Can building on the ACA bring down health care costs?

The Kaiser Family Foundation (KFF) released a new report looking at trends in public opinion on health care reform. Its findings suggest that most Americans don’s know that building on the ACA will neither provide them with access to the care they need nor bring down their health care costs. Among other things, building on the ACA keeps our current system with $600 billion in administrative waste in tact.

KFF finds that voters who lean Democratic are more inclined to want to build on the ACA than replace the ACA with Medicare for All. Voters appear to be looking for incremental change. They favor an expansion of Medicare. They don’t appear to understand that if you leave private health insurers in place, you do not achieve the savings needed to expand benefits and reduce health care spending.

Americans also appear to lack a good understanding of how different reform proposals would affect their out-of-pocket health care costs. They do not appreciate that Medicare for All would save middle-income households about 10 percent of their income. A public option would save them far less, if anything; it would continue to impose high premiums, deductibles and co-insurance costs.

That said support for Medicare for All has grown appreciably over time, according to Kaiser. It was not until February 2016 that a majority of Americans supported national health insurance. Today, more Americans favor Medicare for All than oppose it. Not surprisingly, three in four Democrats support Medicare for All and seven in ten Republicans oppose it.

Here’s more from Just Care:

Comments

2 responses to “Can building on the ACA bring down health care costs?”

  1. not a medicarforall fan Avatar

    Not clear whether Donna Archer is advocating. I support a buy-in to Medicare for those who want it and a “LEAVE-IT-ALONE” position for those who are satisfied with their current coverage. What is so wrong with this?
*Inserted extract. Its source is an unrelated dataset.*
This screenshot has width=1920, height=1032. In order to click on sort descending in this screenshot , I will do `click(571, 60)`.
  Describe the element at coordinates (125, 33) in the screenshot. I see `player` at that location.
Get the question right, even if the answer you get is not what you want to hear, and you’ll know what to campaign on — and what to deliver.

    1. Diane Archer Avatar
      Diane Archer

      The question is how to bring down health care costs. Premiums are exorbitant and increasingly unaffordable. Deductibles and copays are often unaffordable for people who need a lot of care. A buy-in gives people more choices but does virtually nothing to make health care affordable. The buy-in keeps high administrative costs, high deductibles and copays, that make care unaffordable for a lot of people with complex conditions.